The first child of the married couple Schälike was born in 1985 and with it the impulse that would soon be taken up by the young mother, and thus change the reality of people with disabilities in Kyrgyzstan. For in the moment of deepest joy about the birth of her son, Karla Maria Schälike witnessed how the doctors immediately threatened her hospital roommate, after giving birth to a child, to renounce in writing from her responsibility for the newborn child with disabilities. Such children are not welcome in society and should therefore be hidden. After the death of her own child, Karla Maria Schälike began with full force to put her impulse to help children with disabilities into immediate practice.

The political changes in Kyrgyzstan threatened Nadjeshda with a permanent insecurity during the years after its founding in 1989. In 1990 a building was provided by the state, in which a kindergarten was established. But already in 1992, a law prohibited the promoting of children "not eligible for education" in government buildings.

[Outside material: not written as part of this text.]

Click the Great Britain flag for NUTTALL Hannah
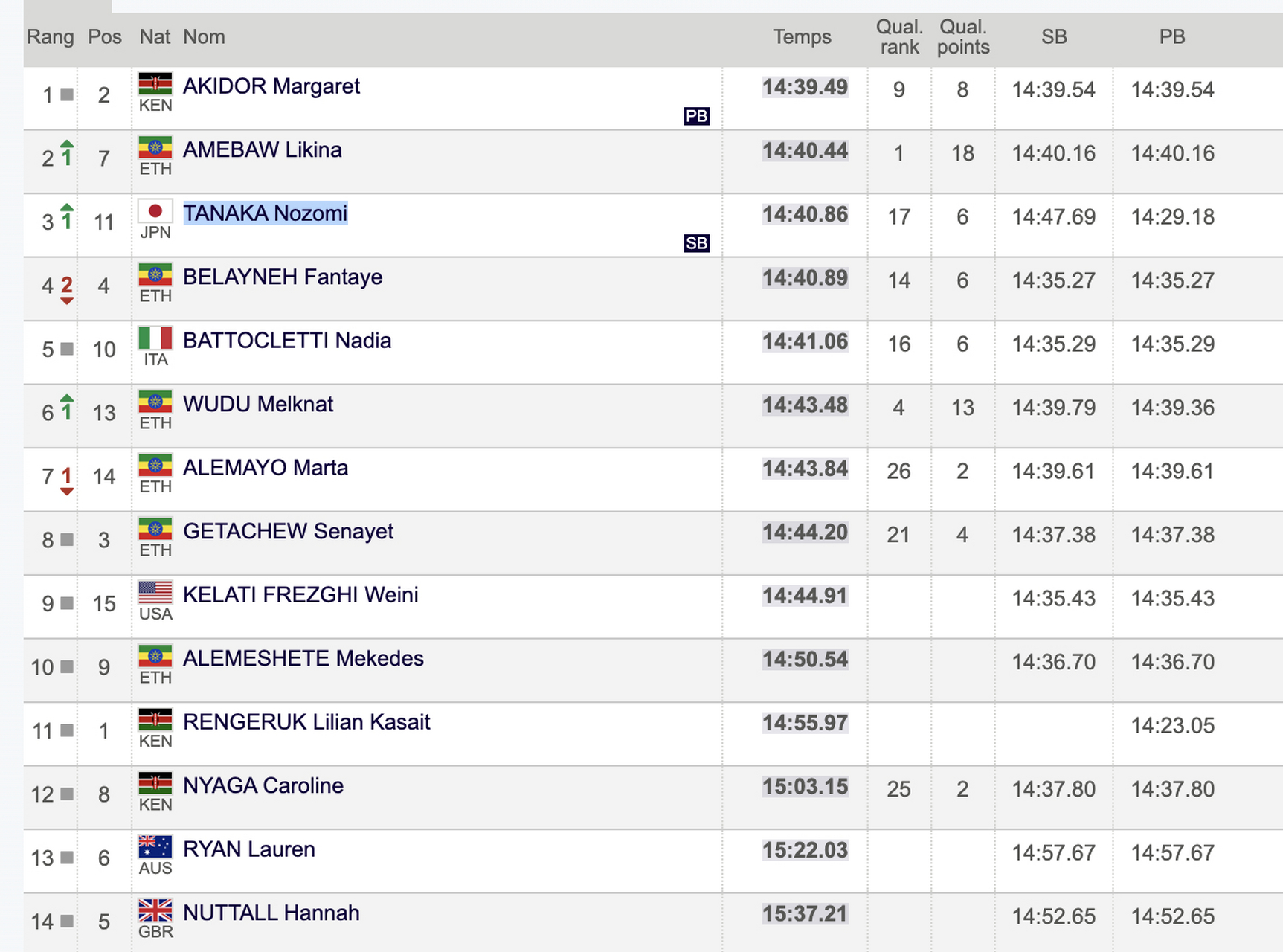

When the first grade of Nadjeshda Waldorf School should have been solemnly inaugurated, Karla Maria Schälike found herself in a garbage-cluttered room instead of a decorated venue. At this point Nadjeshda was on the brink of closure and Karla Maria Schälike and her family returned to Germany, the country from which they came. When the Kyrgyz President, Askar Akayev, tried to convince the Schälikes to come back to Kyrgyzstan during a visit in Germany, only her husband followed the request. In 1993, Karla Maria Schälike eventually followed him, after she received the shocking news that one of the children she had cared for had died in a government home.

The Fruits of the Work

With the help of many people and organizations it was possible to rebuild the initiative step-by-step and acquire land and buildings. Thus, the kindergarten and the residential community found an accommodation in a new building as well as the curative education school and a therapeutic centre, which moved into buildings close-by. A wood workshop, a computer room, a kitchen and more classrooms are located In the Bender Building. Additionally another therapeutic centre, which provides children massage and other treatments, is situated in Kogjar village. Finally, the Janusz Korczak centre was established in 2001 and dedicates its work to the promotion of young adults.

The achievements and the success of Nadjeshda speak for themselves: three of twelve former Nadjeshda kids, supposedly "not eligible for education", are now studying at university, two have graduated at a state school and two more have received scholarships for the U.S. Not to mention all the people with special needs, who attend kindergarten and school and work at the workshops of Nadjeshda.